SUPPLIED PASSAGE:
********

Gazpacho is a Spanish/Portuguese chilled tomato based soup. There are various recipes but traditionally made from tomatoes, garlic, capsicum, cucumber, onion, vinegar, red wine, white bread and olive oil which is then blended together to form a cold soup.
Gazpacho originates from the Spanish region of Andalusia which is the Southern area of Spain. Gibraltar in the West shares a border with Andalusia, the region then continues along the coast line of the Mediterranean Sea to the east. Seville or Sevilla in Spanish is the Capital of the Andalusia region.
The recipe of Gazpacho is years old and is thought to have come with the Arabs or with the Romans when they invaded Spain.
Gazpacho today has many different takes, and other cold soups have been created which included watermelon, avocado, cucumber and other variations so Gazpacho today can mean a fruit or vegetable chilled soup.
Gazpacho is very popular in Portugal but in Portuguese it is called Gaspacho so very similar.
Gazpacho is generally consumed in the summer months and used to cool the body, as well as tomatoes, capsicums and cucumbers being plentiful at this time. Stale bread can be used too, so traditionally was a great way of using up old bread.
I imagine with the Mediterranean summers being so hot that Gazpacho can act as a medicine against disease with tomatoes having an antioxidant effect, garlic and onion being a natural antibiotic, vinegar is good at warning off infection too. With the soup being chilled assisted the body to be cooled internally.

********

DATA UNDER STUDY:
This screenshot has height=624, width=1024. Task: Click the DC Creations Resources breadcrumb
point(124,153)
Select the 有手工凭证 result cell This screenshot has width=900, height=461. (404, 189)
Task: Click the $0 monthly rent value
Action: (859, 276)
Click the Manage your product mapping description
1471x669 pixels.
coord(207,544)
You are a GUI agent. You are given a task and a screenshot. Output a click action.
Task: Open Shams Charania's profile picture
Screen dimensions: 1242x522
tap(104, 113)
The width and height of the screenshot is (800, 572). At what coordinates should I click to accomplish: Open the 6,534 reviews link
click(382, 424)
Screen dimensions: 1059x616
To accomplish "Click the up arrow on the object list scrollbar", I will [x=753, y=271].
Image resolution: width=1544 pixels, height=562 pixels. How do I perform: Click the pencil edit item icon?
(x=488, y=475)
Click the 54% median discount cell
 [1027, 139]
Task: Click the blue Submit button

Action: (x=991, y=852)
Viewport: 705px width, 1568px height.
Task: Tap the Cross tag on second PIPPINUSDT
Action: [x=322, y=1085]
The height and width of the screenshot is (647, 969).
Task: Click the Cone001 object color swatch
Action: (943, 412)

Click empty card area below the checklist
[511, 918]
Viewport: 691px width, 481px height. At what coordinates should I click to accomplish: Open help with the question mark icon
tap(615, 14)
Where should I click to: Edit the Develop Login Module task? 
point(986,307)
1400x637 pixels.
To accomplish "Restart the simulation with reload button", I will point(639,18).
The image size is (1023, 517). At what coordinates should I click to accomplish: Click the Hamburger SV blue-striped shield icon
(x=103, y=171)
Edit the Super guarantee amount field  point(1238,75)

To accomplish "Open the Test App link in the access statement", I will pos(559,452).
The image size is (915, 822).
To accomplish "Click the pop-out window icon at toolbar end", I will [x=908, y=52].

********

WORK ORDER 1: Using the gazpacho text, explain in one to three sentences why gazpacho is mostly eaten in the summer months.
WORK ORDER 2: According to the gazpacho text, what city is the capital of the Andalusia region?
The items have no part in this.

ANSWER AREA 1: Gazpacho is eaten in summer because it helps cool the body. Tomatoes, capsicums and cucumbers are also plentiful at that time of year.

ANSWER AREA 2: Seville, or Sevilla in Spanish.